If the patch lasts till winter remember this...

1. If you replace all the tires with non-runflats, you will now have to buy 4 tires, instead of 1 new runflat to replace the existing runflat. 4vs1
2. If you do get 4 new non-runflats you will have to either eat the cost of the 3, or go to the trouble of trying to sell the 1 year old 3 runflats.
3. If you replace the existing runflat with a new one, you will have 4 quite evenly worn tires (because you replaced the 1 damaged tire early).
4. You will still have the extra patched tire as a backup.

As for winters. If you order the extra runflat now, along with the winters, you won't pay much more for duty/taxes/shipping. If you have the time, and want to go for a weekend trip to USA, you can have them ship to a depot or even an installer there, and have them install there, and you drive back with your summers in the trunk/back seat. (get tire totes to keep the car clean) You will probably have spent something on food/hotel/gas etc but you won't be paying for shipping plus you could also buy some other stuff at a lower cost to off-set the cost of the trip.

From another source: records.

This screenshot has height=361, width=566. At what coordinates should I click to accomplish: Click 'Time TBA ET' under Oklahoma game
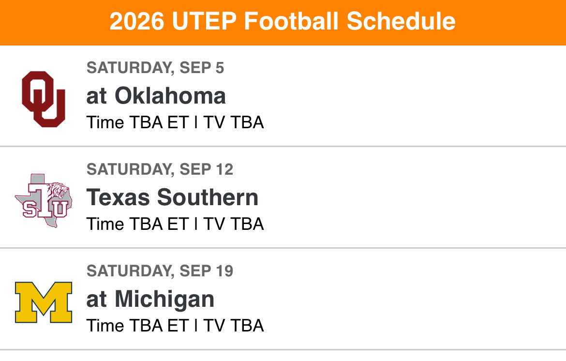(137, 122)
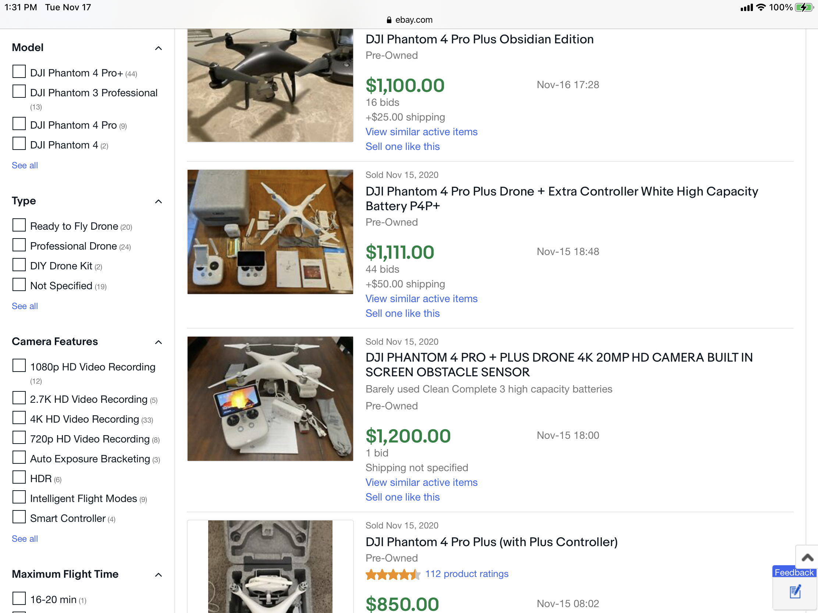Check the DJI Phantom 4 Pro+ filter

click(x=19, y=71)
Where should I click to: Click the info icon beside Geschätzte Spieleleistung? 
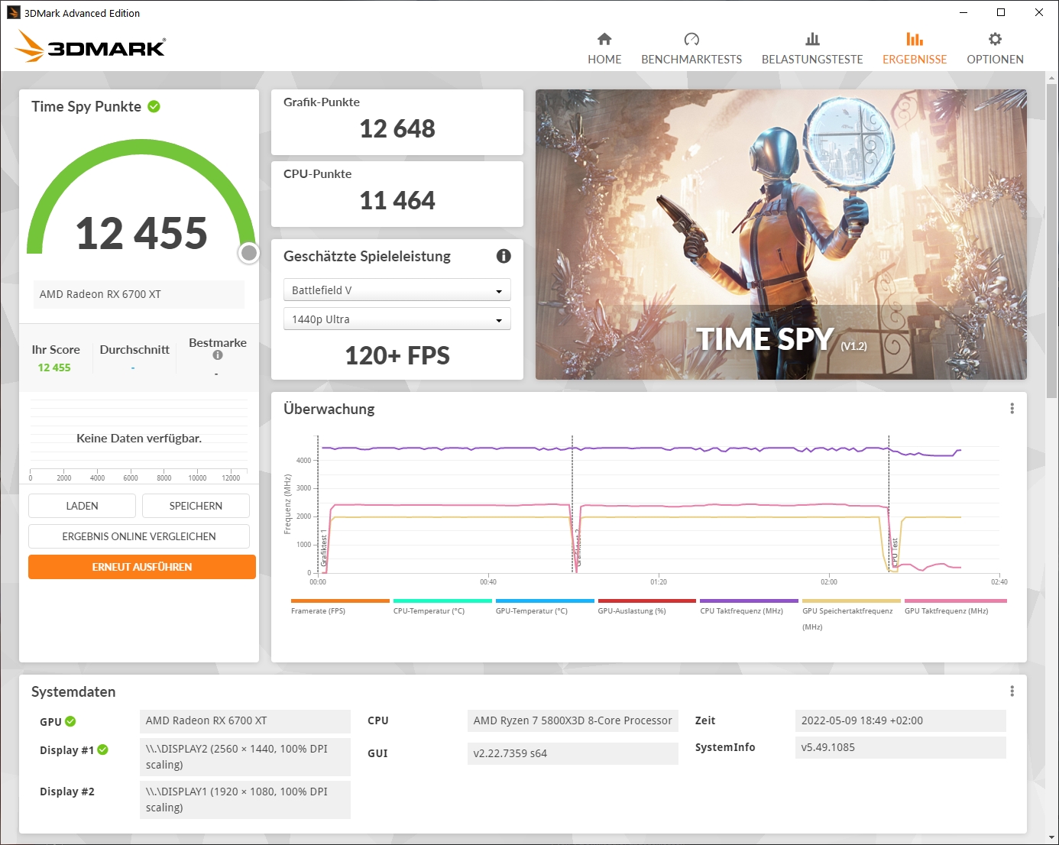pos(504,257)
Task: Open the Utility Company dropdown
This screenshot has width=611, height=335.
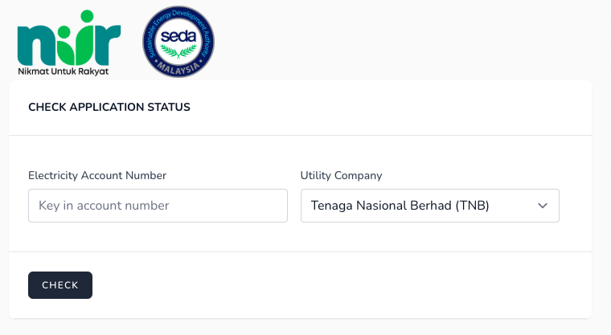Action: tap(430, 206)
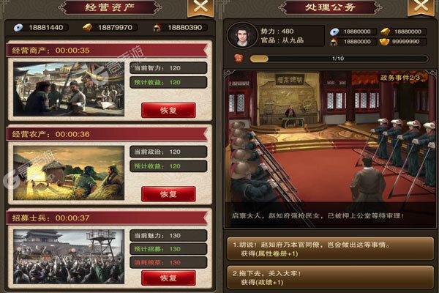Click the soldier helmet icon beside 18880390
Viewport: 439px width, 293px height.
[157, 28]

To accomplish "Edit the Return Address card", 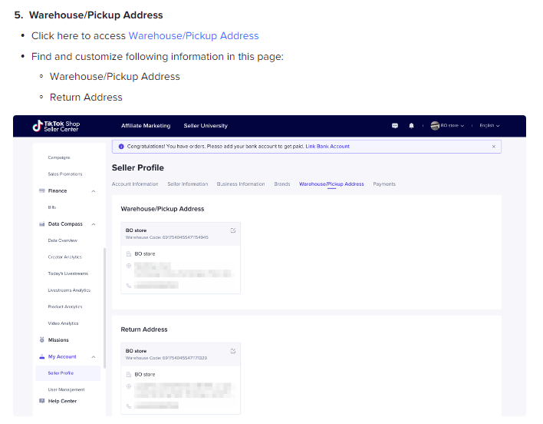I will (x=233, y=351).
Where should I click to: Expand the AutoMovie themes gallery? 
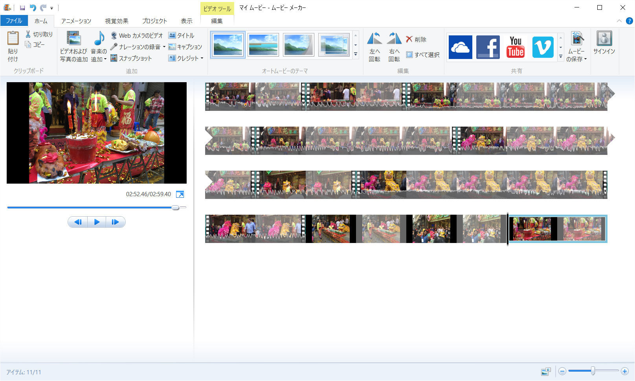[356, 54]
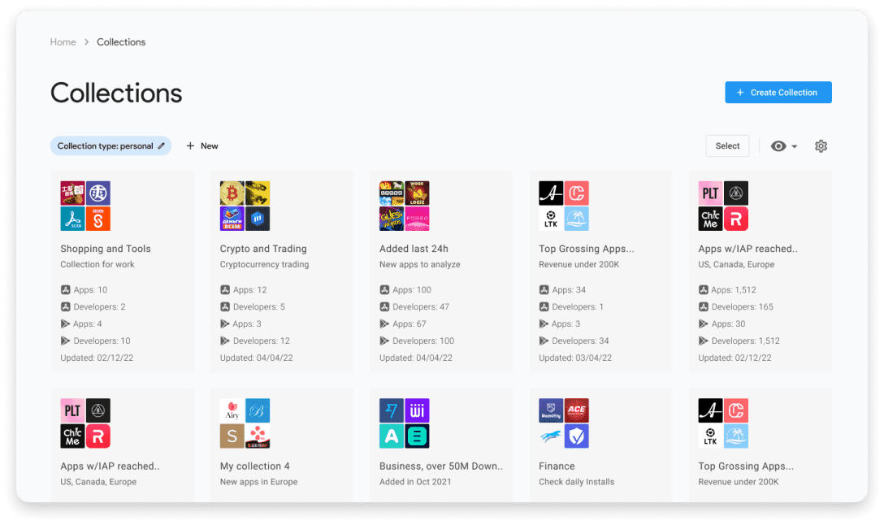
Task: Click the Collections breadcrumb item
Action: pyautogui.click(x=121, y=42)
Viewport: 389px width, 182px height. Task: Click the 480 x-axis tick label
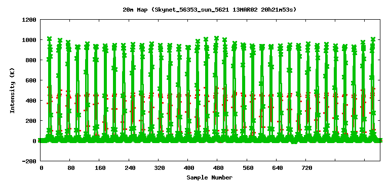click(x=218, y=168)
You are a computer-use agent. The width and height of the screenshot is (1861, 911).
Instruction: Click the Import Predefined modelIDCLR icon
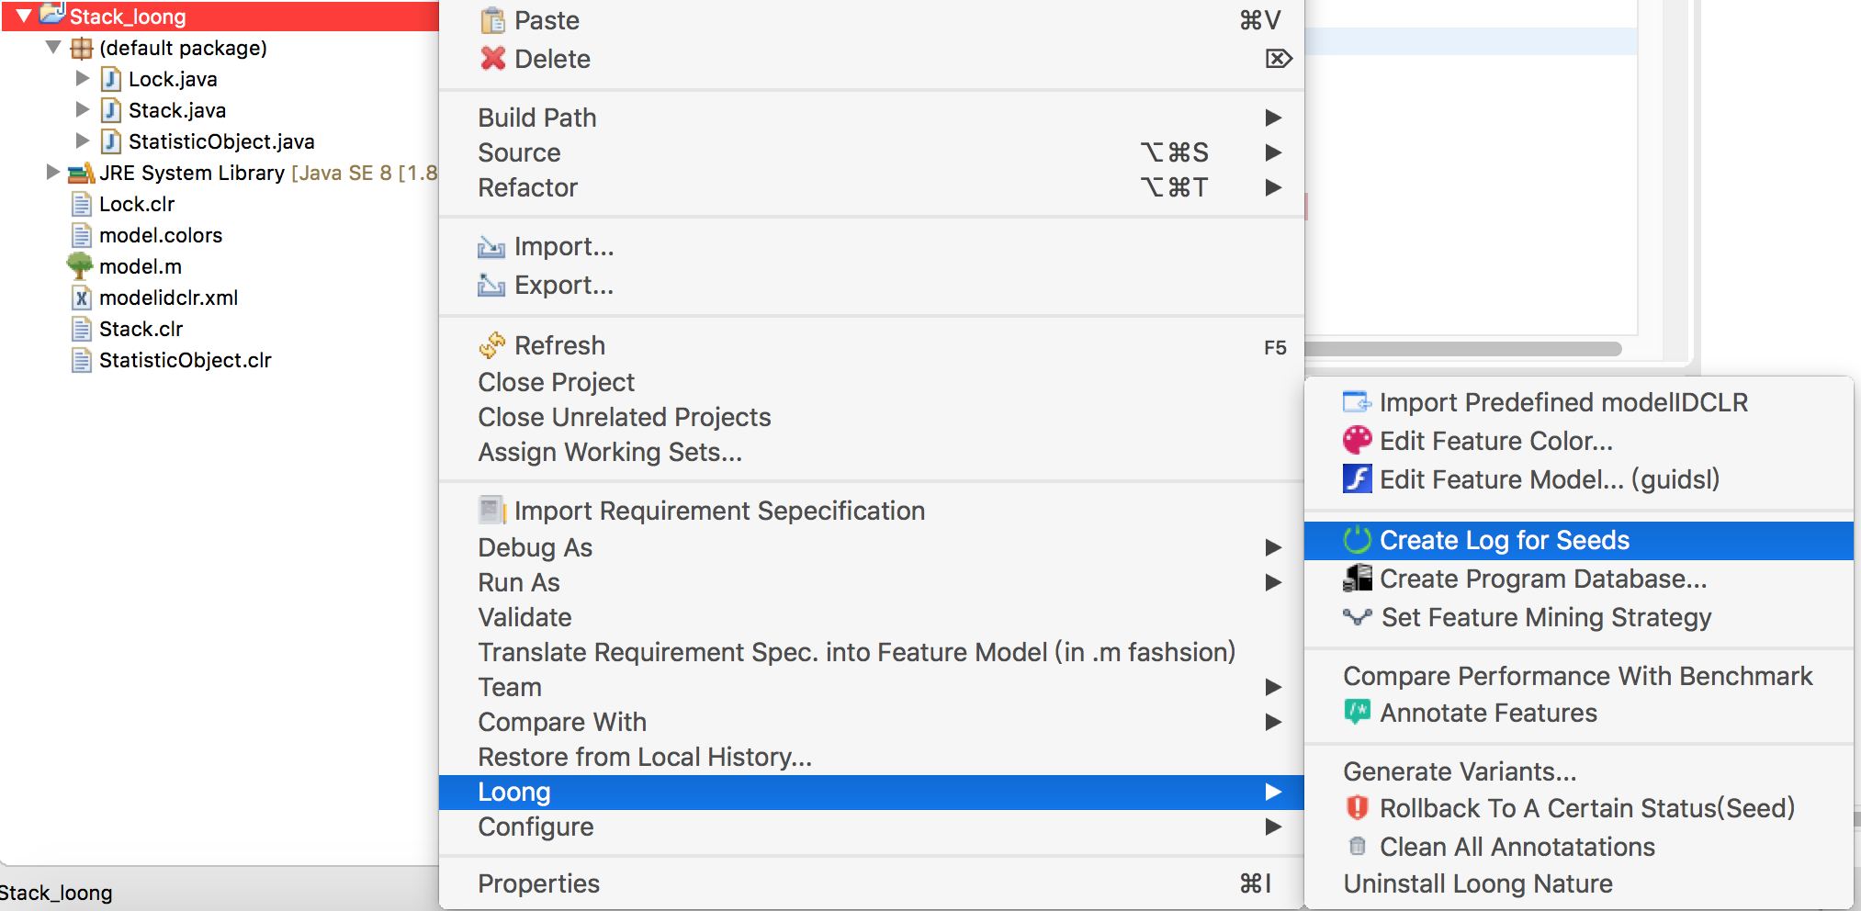(1357, 402)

5. If you buy winter tires with alloy rims for your 128 that are also 17" you would now have 2 sets, and basically have a backup to your alloy rims, in case they get damaged.

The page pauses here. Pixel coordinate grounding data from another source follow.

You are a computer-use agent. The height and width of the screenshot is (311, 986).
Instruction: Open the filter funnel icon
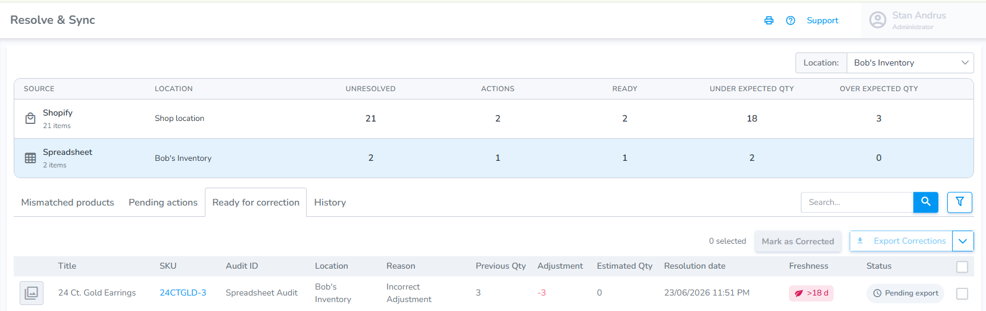point(959,202)
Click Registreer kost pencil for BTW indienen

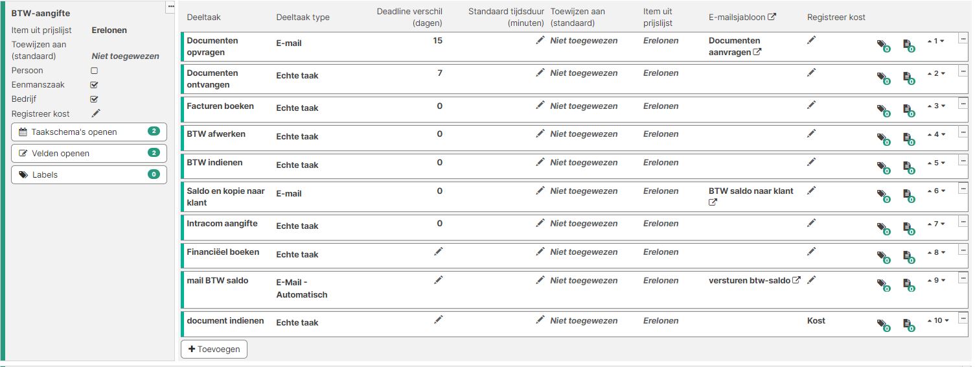812,162
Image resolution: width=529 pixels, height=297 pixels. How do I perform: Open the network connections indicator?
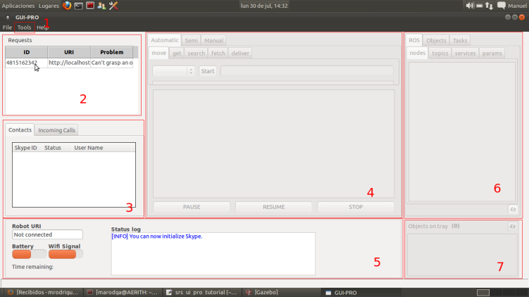click(489, 5)

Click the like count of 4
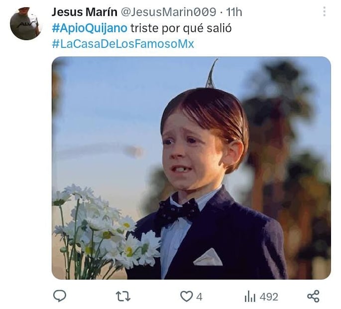[x=199, y=297]
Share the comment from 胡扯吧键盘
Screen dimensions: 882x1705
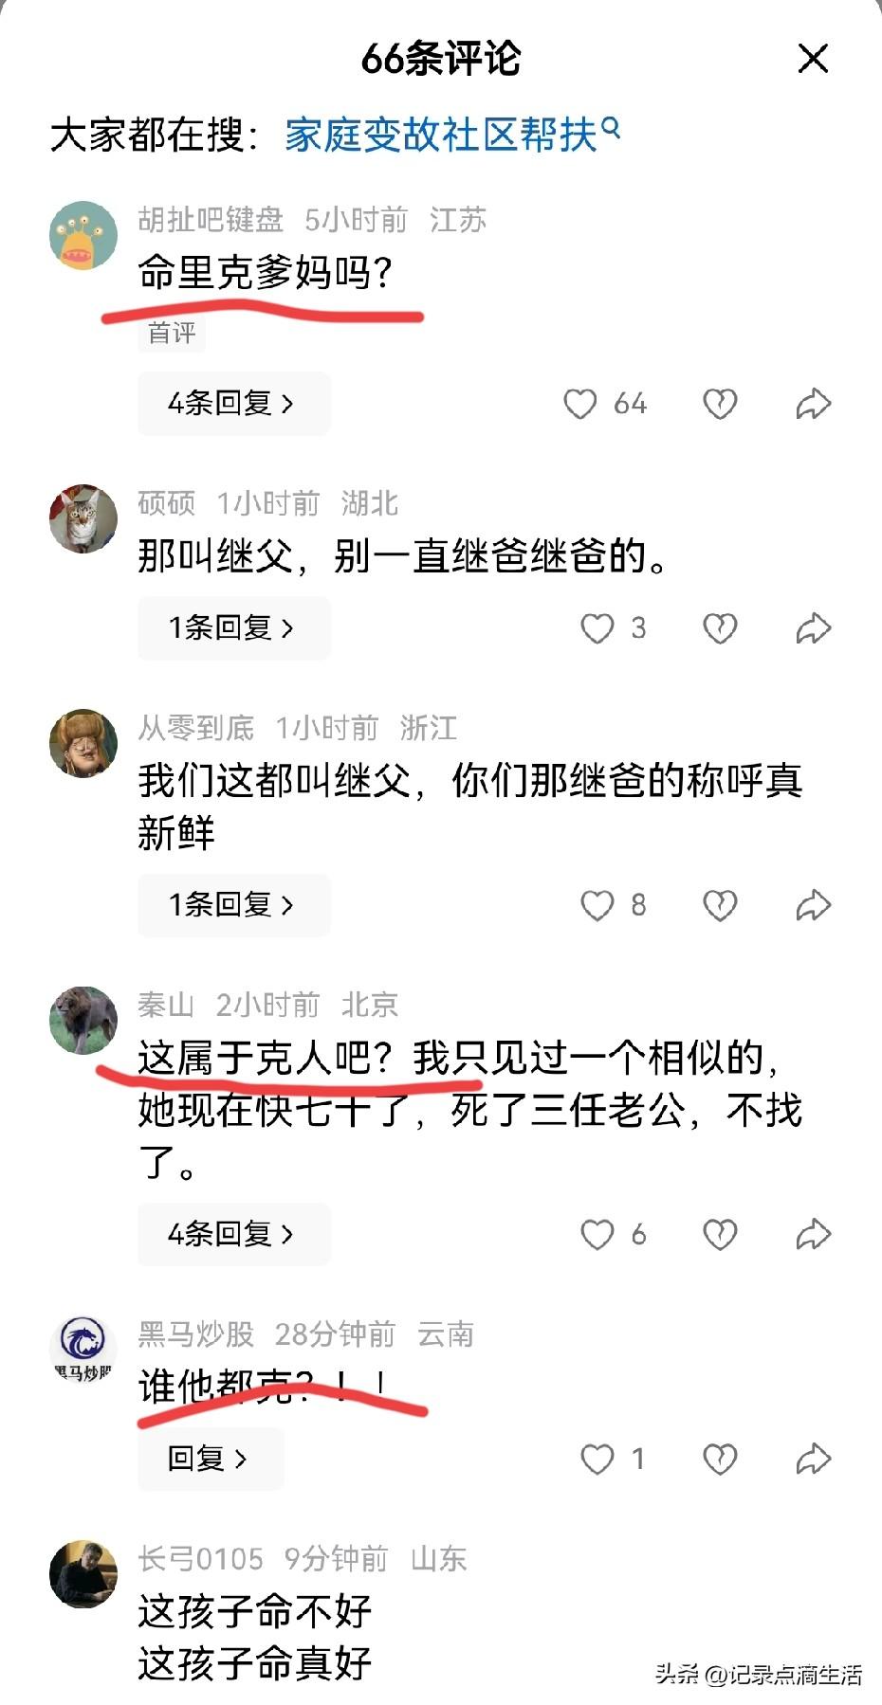click(x=813, y=404)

6. Another option is order 17" winter tires, put them on your 17" rims. If you really are going to get "better tires" then order 18" rims, along with your non-run-flat 18" tires. The only catch is you will have to swap rims.

In the end you will have;
- 3, one season used 17" run-flat tires (good).
- 1, one season used 17" run-flat tire (patched).
- 4, 17" winter tires now on your existing BMW rims
- 4, 18" new NON-run-flat summer tires on your new rims
- 4, 18" new rims of your choice.

This option is probably the most expensive, but you end up with the best option, having your 128 now with the full 18" summer tires like the 135i.

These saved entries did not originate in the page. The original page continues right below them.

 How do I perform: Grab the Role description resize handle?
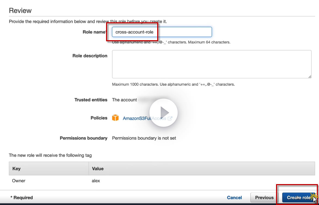point(309,77)
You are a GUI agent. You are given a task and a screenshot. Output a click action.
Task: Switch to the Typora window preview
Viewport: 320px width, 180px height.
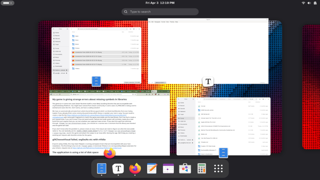coord(208,51)
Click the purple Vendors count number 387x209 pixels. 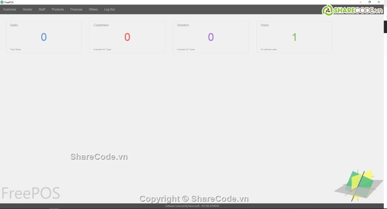pyautogui.click(x=211, y=37)
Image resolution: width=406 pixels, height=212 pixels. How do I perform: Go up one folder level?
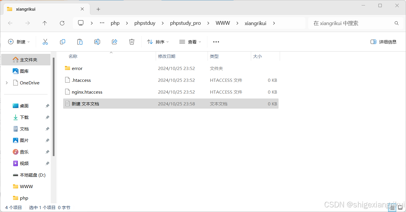45,23
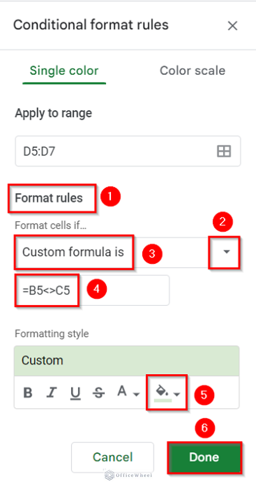Toggle underline formatting style
The image size is (256, 488).
(x=75, y=393)
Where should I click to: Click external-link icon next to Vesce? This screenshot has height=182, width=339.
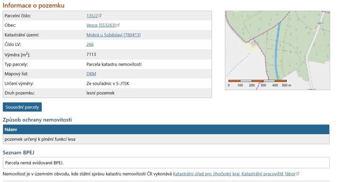click(x=118, y=26)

If you drive to the States, you can have them do all the work, and maybe included in the winter deal. Talk to Gill.

Anyway, hope that helps. As for finance, if you have a CC you can arrange to delay payment till you have all the $$$ if you are low on cash this month.

----

The disadvantage of investing in steel rims is you will have winter tires on steel that doesn't look anything as nice as alloy. Not every day in Winter is a yucky day. Lots of days where the sun is shining. Also no rust. Also you will have invested in steel, and hubcaps that probably you won't like in a few years anyway. Not to mention the hassles.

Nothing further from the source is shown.